Given the well-documented effects of public policy on financial markets, one would expect political insiders to be capable of enriching themselves through savvy investing. Consistent with this, two prior studies of stock trades in Congress conclude that members of both the House and Senate easily out-perform the market, fueling the perception that corrupt “insider trading” is widespread in Congress. In this paper, we point out serious shortcomings in existing studies on congressional investing and carry out our own analysis using financial disclosure data from the 2004-2008 period. We find no evidence of either informed trading or above-market portfolio returns for Congress as a whole or any subset of members. In fact, the average investor in Congress underperformed the market by 2-3% annually during this period, suggesting that a substantial majority of members would have financially benefited from replacing their stock holdings with passive index funds. Our research suggests that widespread political “insider trading” in Congress is more myth than reality.

It’s really troubling how many major media outlets are uncritically broadcasting these poorly supported allegations of insider trading. Even the New York Times is now joining in, writing:

“That report complemented research by Peter Schweizer of the Hoover Institution tracking the stock profits and legislative activities of lawmakers who wind up millionaires. Earlier university studies had found stock-trading legislators smartly outperforming the market by 6 percent to 12 percent in the 1980s and 1990s.”

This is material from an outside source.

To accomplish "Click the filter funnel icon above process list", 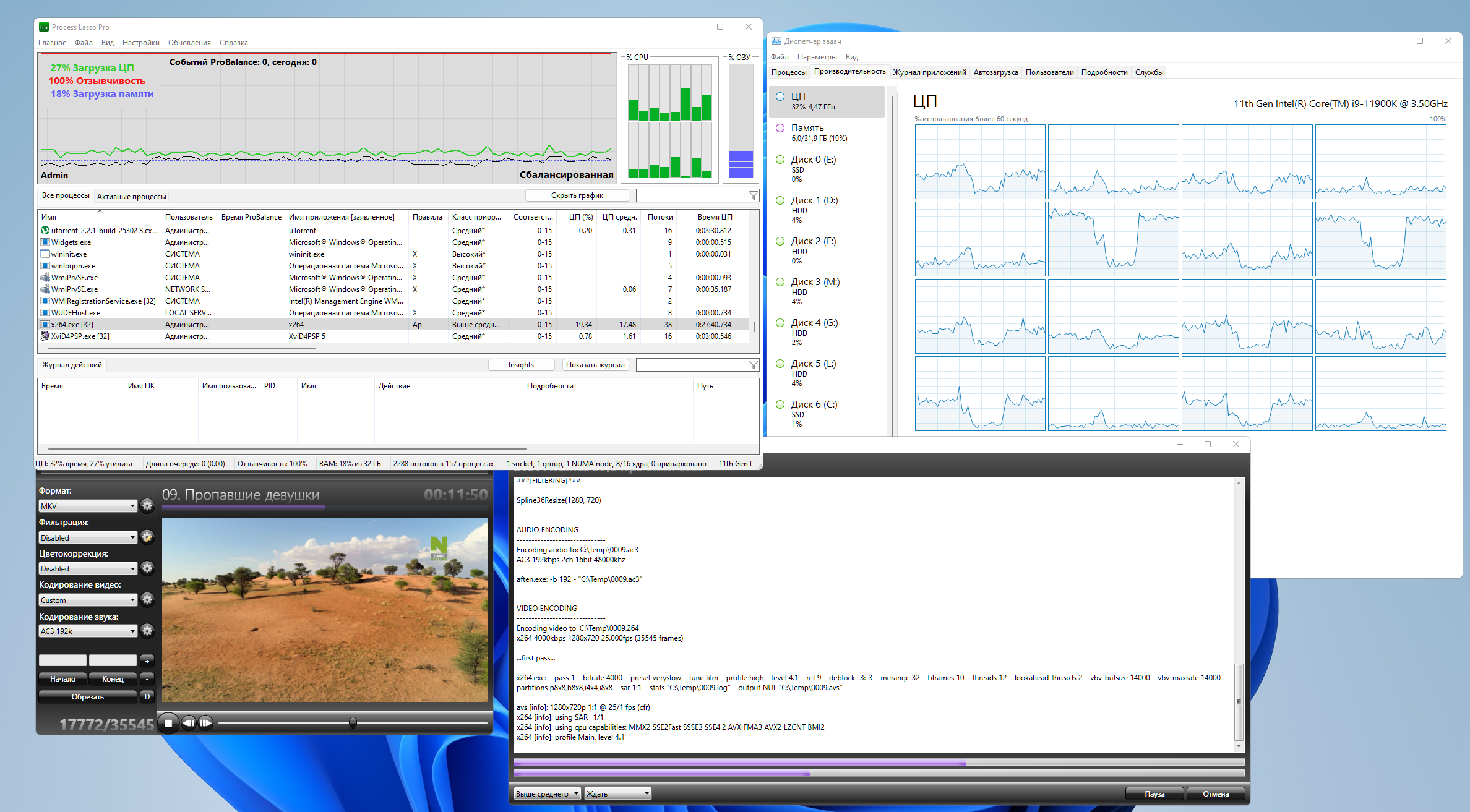I will pos(753,195).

Our paper shows that this previous research is highly problematic (Schweier just provides cherry-picked anecdotes and a close reading of the published tables in the two previous studies suggests very little systematic evidence of informed trading, as the majority of specifications in these papers are actually insignificant). Moreover, our new tests, which for the first time consider the actual stock portfolios instead of just synthetic portfolios built from trades, shows no evidence of members outperforming the market. Even the individuals singled out by Schweizer have below market returns (see figure 3).